The aim of this project is to adapt the cell culturing technique currently used on nasal epithelial brushings for bronchoscopic brushings from CF patients. Once validated, a functional and biologically representative cell model can be used to perform experiments. If successful, a second aim of this project would be to investigate the pathogenic sequence of infection of bacteria commonly isolated from CF specimens. The model can be used to check the time of clearance of the bacteria using antibiotics and how long recovery of normal function takes. Also, the effect on important aspects of the airway including cilia beat frequency and differences in ultrastructural components can be monitored. Thirdly, environmental conditions such as the pH of the media and Sodium Bicarbonate levels can be varied and again, the effects on functions and structure of the cells can be observed.
Very little detailed work has been reported on primary, differentiated CF airway epithelial cell culture. Most studies are done on explants or expensive commercial cell lines which are not as relevant. This project will provide an improved cell culture system for respiratory research that can provide novel experimental investigations. It also has the potential to allow for individual reports on patient samples. Our wealth of experience in cell culture, with the addition of world leading equipment and support (currently utilised in the RCH PCD diagnostic service), have shown images and videos produced here, are of the highest quality. Also, as it is thought that this method of culture should be more successful, it would therefore in theory, reduce the expense and time spent on culturing samples that fail to thrive. A success model would be attractive to scientists and clinicians studying mucosal immunology, CF airway therapeutics and a myriad of other disciplines. To our knowledge, less than a handful of centres in the world possess this model for studying young children with CF.

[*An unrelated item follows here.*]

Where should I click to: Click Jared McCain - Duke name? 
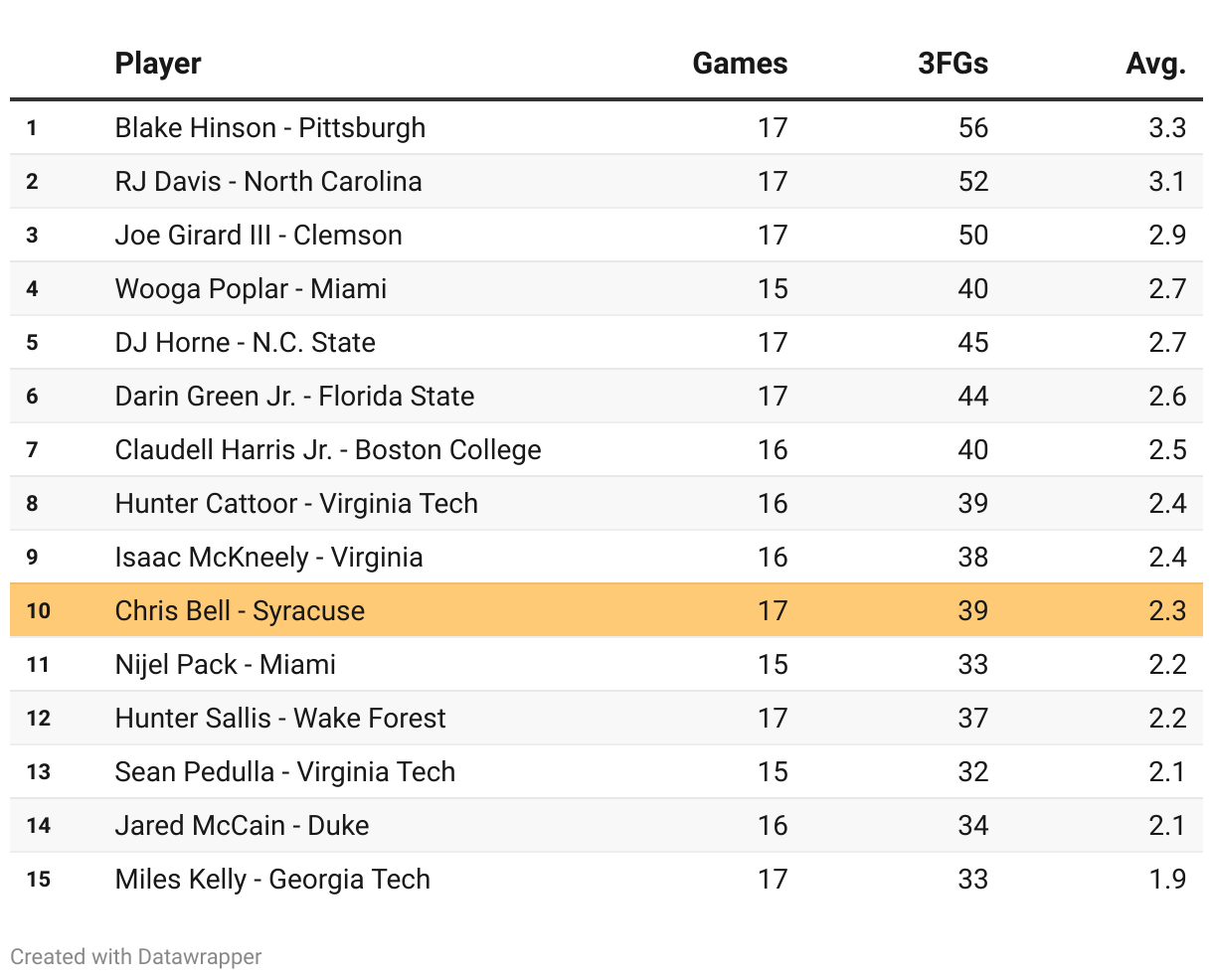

Evaluating the role of elastase in the inflammatory response in cystic fibrosis
Associate Professor Phil Sutton, Group Leader, Mucosal Immunology
Cystic fibrosis (CF) patients are highly susceptible to respiratory infections that result in life-threatening inflammation in their lungs. A/Prof Ranganathan has identified that a protease (an enzyme that cuts up proteins) called neutrophil elastase is significantly associated with CF pathogenesis. This elastase is probably produced in response to infection of the lung.

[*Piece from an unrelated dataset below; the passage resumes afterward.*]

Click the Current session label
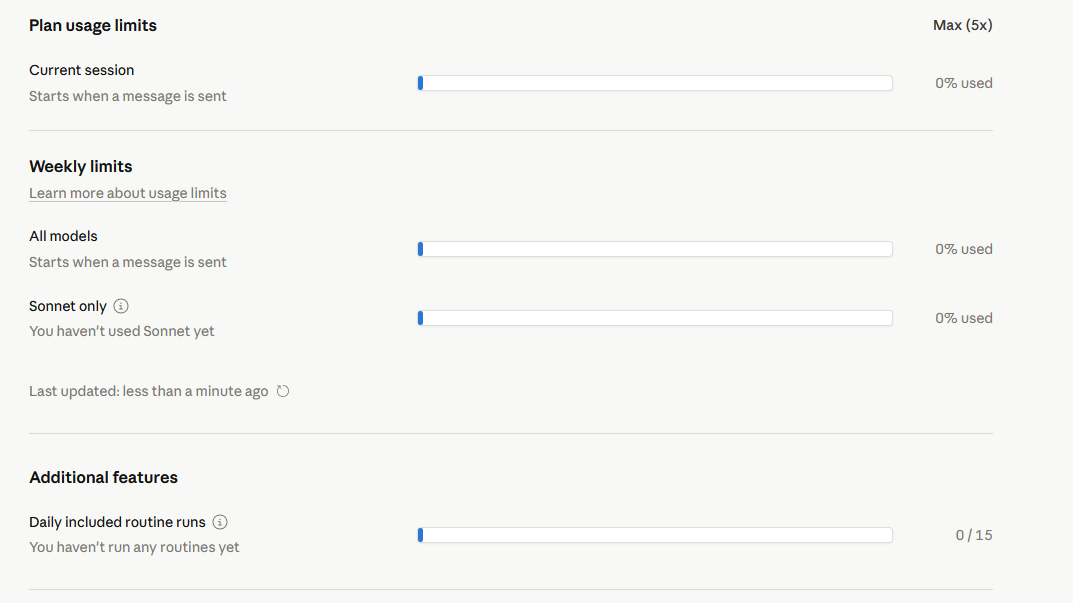click(81, 70)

This project builds on a finding of Investigator Ranganathan of potentially major significance that was published in one of the top medical journals.
Our findings indicate that the detection of free neutrophil elastase in lower respiratory secretions is associated with the development of early bronchiectasis in CF. The aim of this project is to investigate the potential use of this observation to identify suitable new targets for therapy in CF. This proposal will provide a proof-of-concept test of a theory regarding how we believe neutrophil elastase contributes to bronchiectasis in the airways. If correct this will identify new ways to prevent the pathway to destructive lung damage.
An important additional significant bonus of this project is that it will establish the CF mouse model at MCRI. Its introduction will increase the variety of techniques available for CF research.
2013 - MCRI
exploring the early lung microbiota in cystic fibrosis
New techniques have revealed that a much larger range of organisms than we previously believed colonise the human lung. These microbes are called the microbiota. We don't know which organisms reside in the lungs of people with CF. We believe it is important to study this as we have identified that the lungs can be damaged in CF before typical infections are detected. We hope that by turning our attention to different microbes that might be present in the lungs early in life and that may initiate the inflammation that causes damage to the structure of the lung.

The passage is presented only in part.